February 27, 2020
CLEVELAND — February 27, 2020—Researchers at Case Western Reserve University have used a unique method to safely deliver gene therapy to fight a rare, but irreversible, genetic eye disorder known as Stargardt disease.
By using chemically modified lipids - instead of the viruses most commonly used as carriers - Stargardt disease did not return in animal models for up to eight months after treatment, said lead researcher Zheng-Rong Lu, the M. Frank Rudy and Margaret Domiter Rudy Professor of Biomedical Engineering at the Case School of Engineering, with a dual appointment at the School of Medicine.
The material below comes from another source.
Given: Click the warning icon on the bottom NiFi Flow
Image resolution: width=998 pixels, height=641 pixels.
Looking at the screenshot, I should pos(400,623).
Lu’s research, recently published in the journal Molecular Therapy, was funded in part through a Gund-Harrington Scholar grant, a partnership between Harrington Discovery Institute at University Hospitals and the Foundation Fighting Blindness.
“This grant provides innovative scientists like Dr. Lu both funding and drug development expertise to advance research that will defeat diseases that limit millions of people from experiencing the gift of sight,” said Jonathan S. Stamler, MD, President, Harrington Discovery Institute and Robert S. and Sylvia K. Reitman Family Foundation Distinguished Chair of Cardiovascular Innovation at University Hospitals and Case Western Reserve University School of Medicine. “It is very encouraging to see Dr. Lu’s work move closer to human trials.”
The research may give some hope to people with Stargardt disease, an inherited disorder of the retina also known as “macular dystrophy” or “juvenile macular degeneration” because it often surfaces during childhood or adolescence.
Although individuals with Stargardt disease rarely go completely blind, they progressively lose vision in both eyes, become very sensitive to light and, in some cases, develop color blindness.
“We’re really excited because there is a potential to help people with Stargardt,” Lu said. “But we believe this success could also apply to other disorders as a platform therapy for delivering other genes through the use of the lipids.”
Lipids are simple organic compounds, or fatty acids, that are insoluble in water, including various natural oils, waxes and steroids.
“Because they are basically unsaturated oil, the likelihood of damage to the eye is low, which isn’t always true with the viral gene therapy,” Lu said.
“There are a lot of researchers trying to figure out how to treat this disease right now with little success,” Lu said. “The best hope is gene therapy.”
Gene therapy is the technology in which genetic material is introduced into cells by an engineered carrier to compensate for abnormal genes or to make a beneficial protein.
The most successful gene therapy carriers so far have been certain viruses (the AAV, or adeno-associated virus, especially) because they can deliver the new gene by “infecting” the target cell.
But the Stargardt-associated gene, known as the ABCA4 gene, turns out to be too large to fit within that popular virus, Lu said.
Lu said other researchers have attempted to remedy that problem by splitting ABCA4 into pieces and then trying to reassemble it inside the eye—with limited success.
Other researchers have modified a larger virus to carry ABCA4 into the eyes, a technology tested in human trials as far back as 2011, but which still hasn’t been fully commercialized.
He said he and his collaborators have also already met with investors to expedite the commercialization of the platform used for Stargardt.
Further, this gene therapy product could be classified as an “orphan drug” by the U.S. Food and Drug Administration (FDA) because Stargardt is a rare disease, increasing the likelihood of faster FDA approval after clinical trials, Lu said.
The non-viral gene therapy is also much more cost-effective for production than the virus-based therapy and has a potential to significantly reduce the high price of gene therapy in the eye, he said.
“We think that within two to three years we could really be helping people after further demonstration of its safety and efficacy,” Lu said.